* Begin Article *

4.2.     The only outstanding condition precedent is therefore the Offeror obtaining a
         compliance certificate from the Takeover Panel in respect of the Offer. Once all the
         conditions precedent have been fulfilled, a further announcement will be published
         on SENS to inform Shareholders thereof and to provide an updated timetable in
         respect of the Offer.

5. TAX IMPLICATIONS FOR SHAREHOLDERS

5.1.     The tax position of a Shareholder under the Offer is dependent on such
         Shareholder’s individual circumstances, including but not limited to whether it holds
         the Shares as capital assets or as trading stock, whether the Shares are held by a
         Collective Investment Scheme or Pension Fund and the tax jurisdiction in which the
         Shareholder is resident. It is recommended that the Shareholders seek appropriate
         advice in this regard.

5.2.     As set out in the ROX Offer Circular, any securities transfer tax payable in respect
         of the transfer of the Shares to ROX pursuant to the Offer, will be payable by ROX.

6. RESPONSIBILITY STATEMENT

   The Independent Board individually and collectively accepts full responsibility for the
   accuracy of the information contained in this announcement. In addition, the Independent
   Board certifies that to the best of its knowledge and belief, the information contained in
   this announcement is true and, where appropriate, does not omit anything that is likely to
   affect the importance of the information contained herein, and that all reasonable
   enquiries to ascertain such information have been made.

* End Article *
* Begin Dataset excerpt *

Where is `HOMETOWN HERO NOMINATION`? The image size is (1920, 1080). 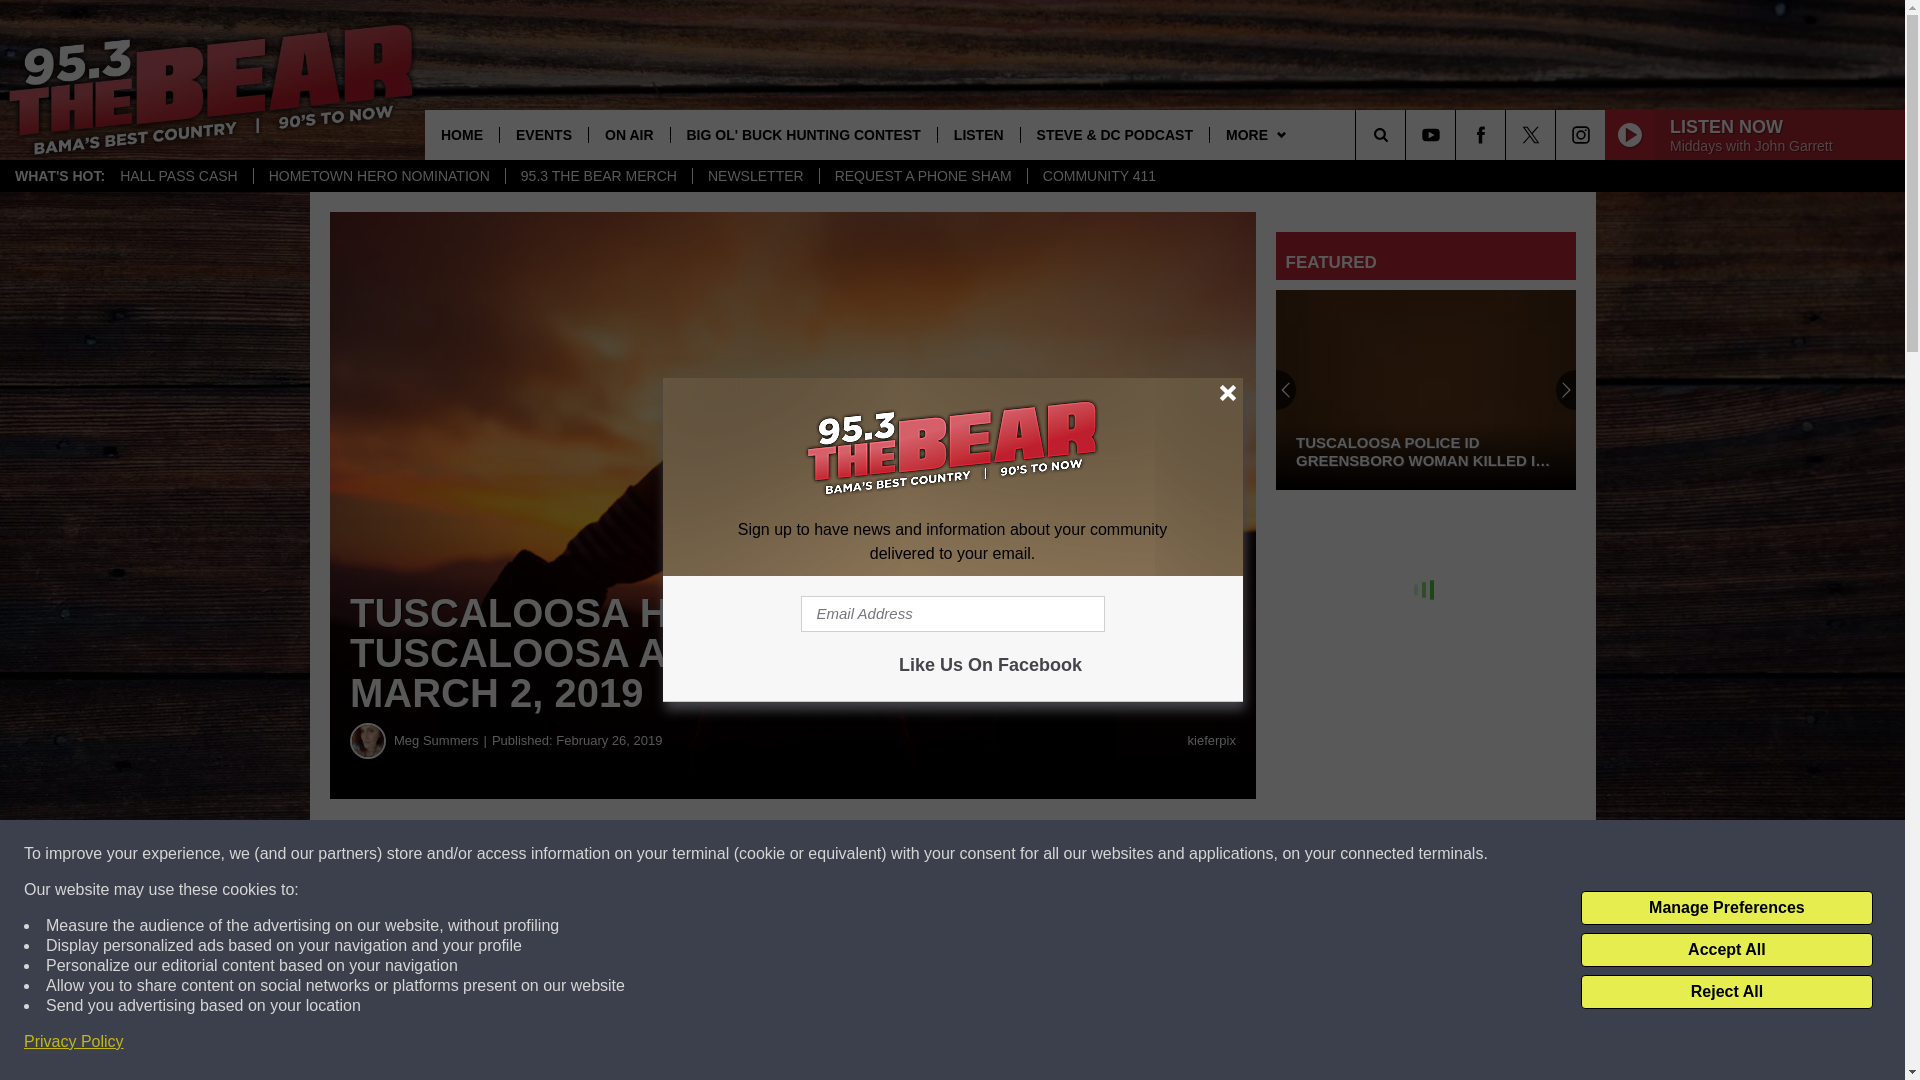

* End Dataset excerpt *

• [To do]
Rewrite the paragraph of the announcement beginning "The tax position of a Shareholder" as a short bulleted list, keeping its main facts.

• [Answer to the exercise]
- A Shareholder's tax position under the Offer depends on individual circumstances, including:
  - whether the Shares are held as capital assets or as trading stock
  - whether the Shares are held by a Collective Investment Scheme or Pension Fund
  - the tax jurisdiction in which the Shareholder is resident
- Shareholders are recommended to seek appropriate advice.